Unable to skip ClickHouse migrations
Summary
Skipping the ClickHouse migrations via an environment variable, introduced gitlab-org/build/CNG!2682 (merged), still prevents GitLab Rails pods from starting when the ClickHouse database doesn't exist yet.
This was originally required for Dedicated, as the ClickHouse database is only created after the initial installation of the chart.
See Schema version check for ClickHouse is preventi... (gitlab-com/gl-infra/delivery#21637 - closed) for additional context.
When SKIP_CLICKHOUSE_SCHEMA_VERSION_CHECK is passed as environment variable via the migrations chart, the migration k8s Job is failing:
Defaulted container "migrations" out of: migrations, certificates (init), configure (init)
Begin parsing .erb templates from /var/opt/gitlab/templates
Writing /srv/gitlab/config/cable.yml
Writing /srv/gitlab/config/click_house.yml
Writing /srv/gitlab/config/database.yml
Writing /srv/gitlab/config/gitlab.yml
Writing /srv/gitlab/config/resque.yml
Begin parsing .tpl templates from /var/opt/gitlab/templates
Copying other config files found in /var/opt/gitlab/templates to /srv/gitlab/config
Attempting to run '/bin/bash -c set -e;
/scripts/wait-for-deps;
/scripts/db-migrate;
' as a main process
[ClickHouse] WARN: ClickHouse migration check explicitly skipped. This is NOT recommended for production environments.
Checking: resque.yml, cable.yml
+ SUCCESS connecting to 'rediss://master.sbclickhouse-redis.qiymyz.euc1.cache.amazonaws.com:6379' from resque.yml, through master.sbclickhouse-redis.qiymyz.euc1.cache.amazonaws.com
+ SUCCESS connecting to 'rediss://master.sbclickhouse-redis.qiymyz.euc1.cache.amazonaws.com:6379' from cable.yml, through master.sbclickhouse-redis.qiymyz.euc1.cache.amazonaws.com
Checking: main
Database Schema - main (gitlabhq_production)

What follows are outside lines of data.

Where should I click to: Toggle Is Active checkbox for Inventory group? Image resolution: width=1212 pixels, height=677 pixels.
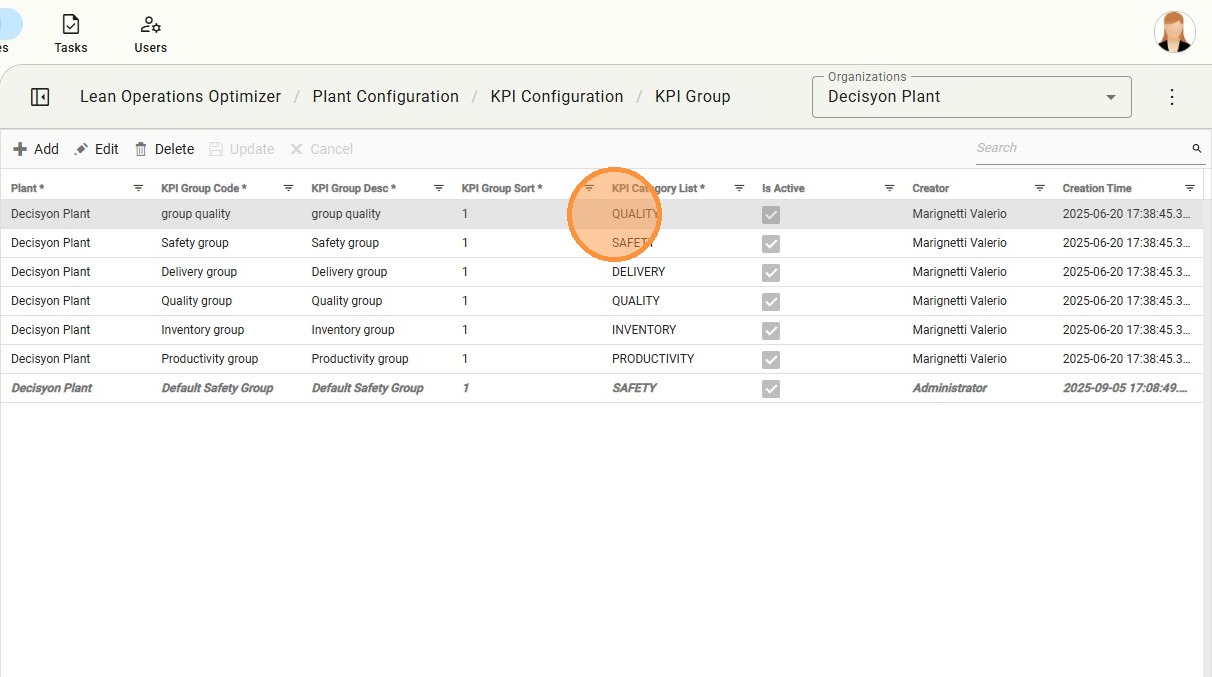pyautogui.click(x=771, y=331)

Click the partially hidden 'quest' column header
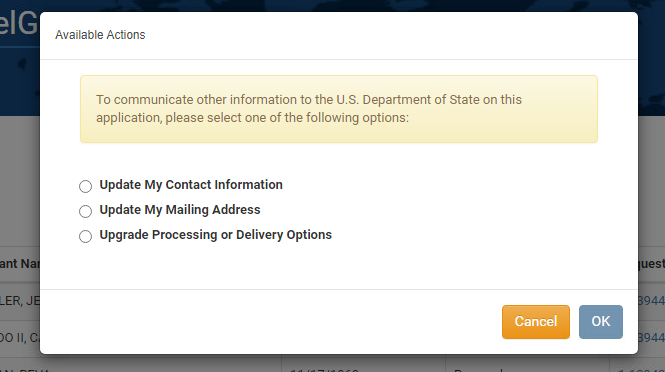point(651,264)
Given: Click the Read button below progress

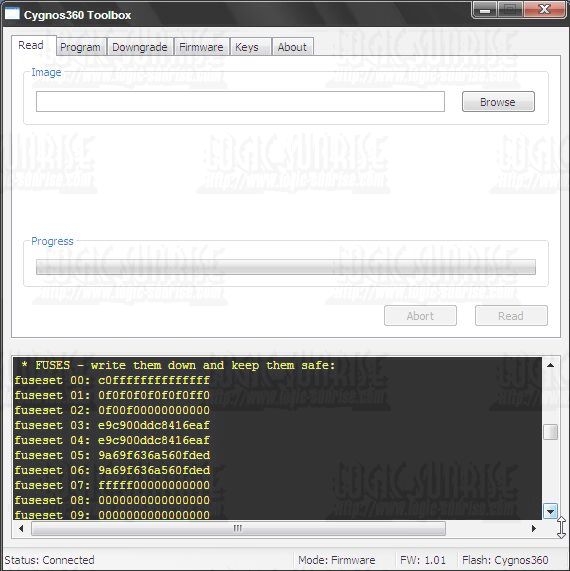Looking at the screenshot, I should (x=511, y=315).
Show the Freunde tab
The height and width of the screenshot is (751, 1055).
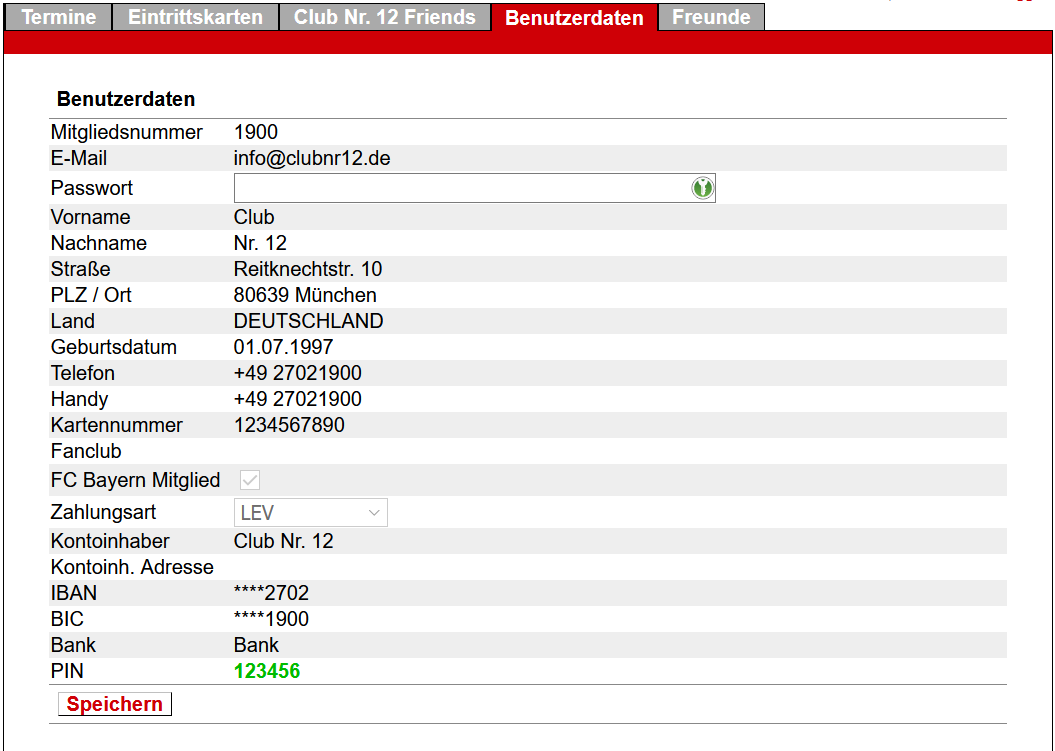pos(711,17)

WARNING: schema version check bypassed by BYPASS_SCHEMA_VERSION='true'
Checking database migrations are up-to-date
Performing migrations (this will initialized if needed)
Skipping Topology Service health check due to the cell being disabled
Running db:migrate rake task
main: == [advisory_lock_connection] object_id: 77240, pg_backend_pid: 17387
main: == [advisory_lock_connection] object_id: 77240, pg_backend_pid: 17387
Running gitlab:clickhouse:migrate:main rake task
rake aborted!
ClickHouse::Client::DatabaseError: Code: 516. DB::Exception: gitlab: Authentication failed: password is incorrect, or there is no user with such name. (AUTHENTICATION_FAILED) (version 25.8.1.8702 (official build))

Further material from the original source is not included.